If you've read my article about database migrations in Go, you'll be familiar with the way I'm setting our MySQL database, through Docker Compose and golang-migrate tools.

To run it, let's issue "make run":

tiago:~/develop/go/articles/mysql-with-json$ make run

Setting up local MySQL...

Creating volume "mysql-with-json_db-data" with local driver

Creating db ... done

MySQL not ready, sleeping for 5 secs...

MySQL not ready, sleeping for 5 secs...

MySQL not ready, sleeping for 5 secs...

... MySQL is up and running!

Running migrations...

1/u events (42.932122ms)




Event fields:




Id:          1

Name:        pageview

Properties:  map[page:/]

Browser:     map[name:Safari os:Mac resolution:map[x:1920 y:1080]]




JSON representation:




{"id":1,"name":"pageview","properties":{"page":"/"},"browser {"name":"Safari","os":"Mac","resolution":{"x":1920,"y":1080}}}

- invoked docker-compose to setup our MySQL container;

- waited for it to be ready, and then migrated the database;

- inserted a sample event in "events" table;

- used the returned id from the inserted event to query it up;

- then we did the output for both fields and for the struct's JSON representation.

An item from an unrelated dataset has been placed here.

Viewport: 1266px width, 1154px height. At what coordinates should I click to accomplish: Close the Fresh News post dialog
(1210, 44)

Now let's check our table:

tiago:~/develop/go/articles/mysql-with-json$ docker ps

CONTAINER ID   IMAGE       COMMAND                  CREATED              STATUS              PORTS                                         NAMES

288d45771919   mysql:5.7   "docker-entrypoint.s…"   About a minute ago   Up About a minute   3310/tcp, 33060/tcp, 0.0.0.0:3310->3306/tcp   db

tiago:~/develop/go/articles/mysql-with-json$ docker exec -it db /bin/bash

[email protected]:/# mysql -uroot -p -D tutorial

Enter password: 

Reading table information for completion of table and column names

You can turn off this feature to get a quicker startup with -A




Welcome to the MySQL monitor.  Commands end with ; or \g.

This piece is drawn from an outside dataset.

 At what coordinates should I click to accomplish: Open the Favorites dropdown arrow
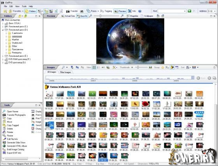23,11
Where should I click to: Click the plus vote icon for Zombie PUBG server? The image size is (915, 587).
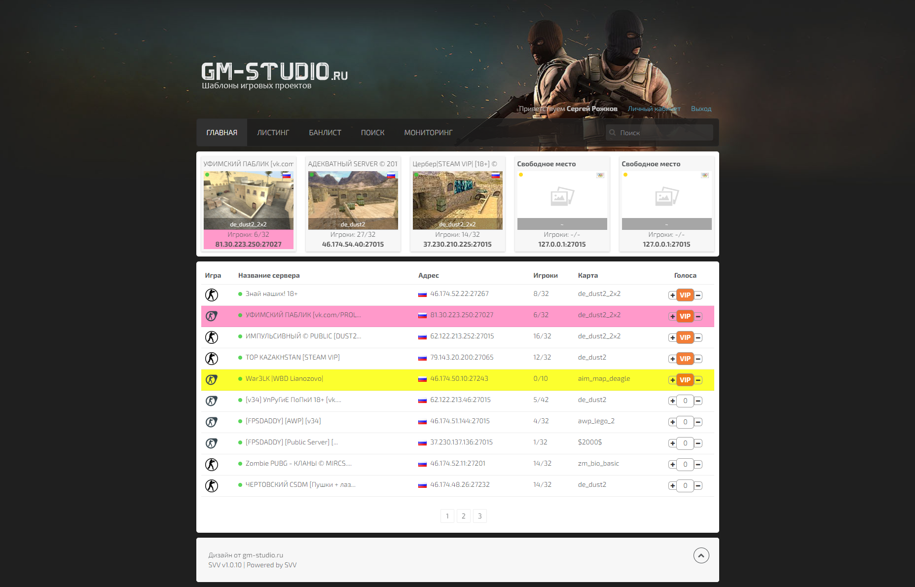pos(672,465)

Your MySQL connection id is 6

Server version: 5.7.32 MySQL Community Server (GPL)




Copyright (c) 2000, 2020, Oracle and/or its affiliates. All rights reserved.

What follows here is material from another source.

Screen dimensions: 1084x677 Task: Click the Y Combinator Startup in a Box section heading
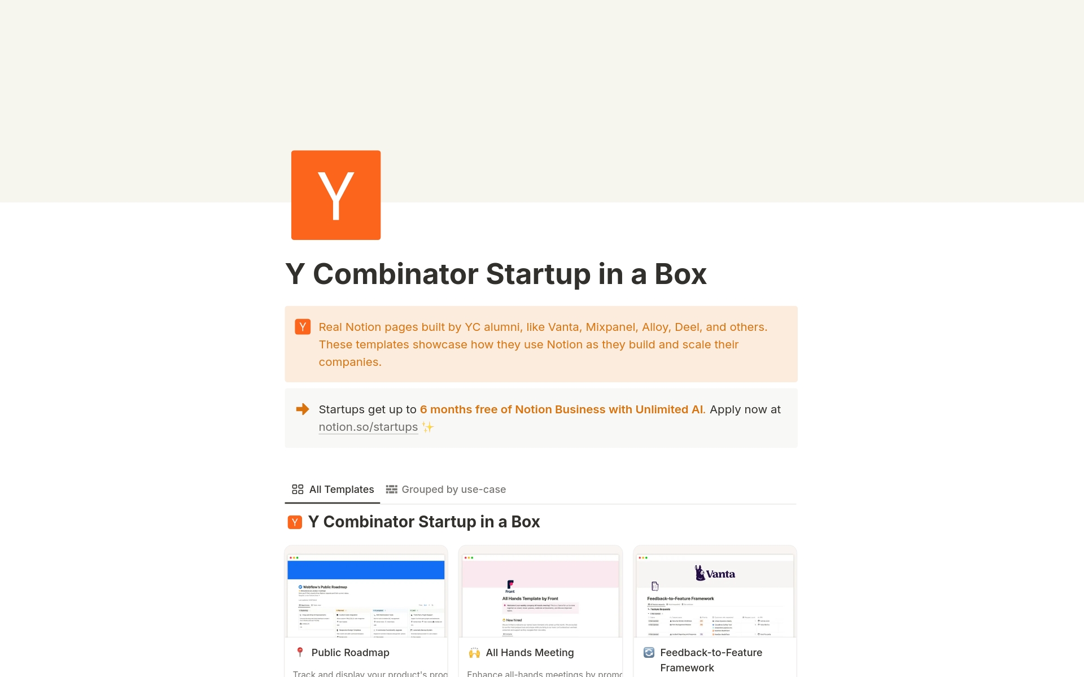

Oracle is a registered trademark of Oracle Corporation and/or its

affiliates. Other names may be trademarks of their respective

owners.




Type 'help;' or '\h' for help. Type '\c' to clear the current input statement.




mysql> select * from events;

+----+----------+---------------+-----------------------------------------------------------------------+

| id | name     | properties    | browser                                                               |

+----+----------+---------------+-----------------------------------------------------------------------+

|  1 | pageview | {"page": "/"} | {"os": "Mac", "name": "Safari", "resolution": {"x": 1920, "y": 1080}} |

+----+----------+---------------+-----------------------------------------------------------------------+

- connected to our MySQL container

- used its mysql client to connect to the database

- queried the table

Pretty cool!

Running it in MySQL 5.6

Since MySQL 5.6 does not recognize the "json" datatype, all you need to do is to use the "text" type and it will work:

CREATE TABLE events( 
  id int auto_increment primary key, 
  name varchar(255), 
  properties text, 
  browser text
);

Conclusion

In this article we saw how we can leverage the use of interfaces in Go so complex operations like reading/writing JSON to a MySQL table doesn't pollute our code.